AAC&U’s positing of liberal education as the form of education most appropriate to advancing democracy was validated in a recent report by Georgetown’s Center on Education and the Workforce (CEW). The Role of Education in Taming Authoritarian Attitudes examines how colleges and universities can challenge the rise of authoritarianism worldwide and the resulting threat to democracies. A preference for authoritarianism is measured by individuals’ inclinations toward, as the report describes it, either “independent thought, respect for diversity, and inquisitive assessment of evidence” or “unquestioning acceptance of authority.”
Comparing the attitudes and preferences of people from fifty-one countries, CEW’s analysis found that those living in the United States have moderate authoritarian preferences, ranking sixteenth. The report also found that the United States has the strongest association between being college educated and having a lower propensity toward authoritarianism.
Citing the power of liberal education in mitigating authoritarian tendencies, the report affirms that American college graduates at both the bachelor’s and associate’s degree levels are less likely to express authoritarian preferences than those with less education.

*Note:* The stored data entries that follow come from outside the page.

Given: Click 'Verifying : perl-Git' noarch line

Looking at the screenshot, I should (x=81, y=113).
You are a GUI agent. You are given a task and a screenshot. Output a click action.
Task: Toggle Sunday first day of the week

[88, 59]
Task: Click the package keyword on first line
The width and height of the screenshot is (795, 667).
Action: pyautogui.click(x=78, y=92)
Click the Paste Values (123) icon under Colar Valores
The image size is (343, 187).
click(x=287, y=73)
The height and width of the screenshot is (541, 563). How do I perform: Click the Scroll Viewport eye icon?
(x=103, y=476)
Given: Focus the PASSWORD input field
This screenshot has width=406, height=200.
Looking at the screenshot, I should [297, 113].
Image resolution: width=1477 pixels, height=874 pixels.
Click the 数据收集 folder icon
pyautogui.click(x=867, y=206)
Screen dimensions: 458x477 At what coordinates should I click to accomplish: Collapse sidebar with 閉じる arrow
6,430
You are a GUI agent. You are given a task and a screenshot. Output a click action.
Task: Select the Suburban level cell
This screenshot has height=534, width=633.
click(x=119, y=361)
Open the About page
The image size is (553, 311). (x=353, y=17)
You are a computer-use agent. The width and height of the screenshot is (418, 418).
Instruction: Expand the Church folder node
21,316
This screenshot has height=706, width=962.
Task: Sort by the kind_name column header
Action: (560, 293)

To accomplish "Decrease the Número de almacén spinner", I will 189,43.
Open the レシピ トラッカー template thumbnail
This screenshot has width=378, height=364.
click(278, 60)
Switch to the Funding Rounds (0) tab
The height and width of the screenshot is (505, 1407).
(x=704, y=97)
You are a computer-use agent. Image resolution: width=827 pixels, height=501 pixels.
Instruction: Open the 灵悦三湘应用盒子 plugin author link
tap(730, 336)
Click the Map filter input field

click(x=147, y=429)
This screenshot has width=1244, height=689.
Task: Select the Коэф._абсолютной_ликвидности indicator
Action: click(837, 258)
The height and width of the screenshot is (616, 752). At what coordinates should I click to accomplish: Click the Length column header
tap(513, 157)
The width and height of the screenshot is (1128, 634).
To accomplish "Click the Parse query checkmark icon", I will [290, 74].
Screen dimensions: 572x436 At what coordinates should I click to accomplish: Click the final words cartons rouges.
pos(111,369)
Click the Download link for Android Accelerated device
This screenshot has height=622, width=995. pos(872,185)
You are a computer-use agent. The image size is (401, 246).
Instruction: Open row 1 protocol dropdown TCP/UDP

Indeed, the researchers found that liberal arts students are less inclined than those studying business or the STEM disciplines to adopt attitudes of political intolerance, signified by the repression of free speech and by xenophobia, racism, ethnocentrism, and religious sectarianism.
The authors of the report point to the ways in which authoritarianism tends to flourish when social norms and personal security are threatened. Rising inequalities of wealth, the devastating impact of COVID-19, and divisions over issues of racial and social justice have fueled feelings of vulnerability among many Americans, who are then more likely to seek the protection of authoritarian leaders and political systems. And when those with high authoritarian inclinations identify strongly with specific groups, a perceived threat to those groups can result in greater intolerance.
According to the report, liberal education reduces individuals’ sensitivities to potential triggers by providing psychological protection in the form of self-esteem, personal security, and autonomy. It also fosters a level of interpersonal trust associated with lower inclinations toward authoritarian preferences. Exposure of liberal arts majors to diverse contexts and cultures diminishes the likelihood that differing worldviews will trigger authoritarian responses and increases the chances of such responses being countered with evidence.
In addition, the findings reveal that postsecondary education leads to greater political participation and civic engagement. Because democracies with higher levels of education have greater levels of political tolerance and are more likely to survive, the report concludes that “higher education is the cornerstone of successful democracies not easily shaken by authoritarian threats.”
The articles in this issue offer further incontrovertible evidence as to why championing liberal education is essential for the health of our democracy. I am grateful for the insights and inspiration they provide.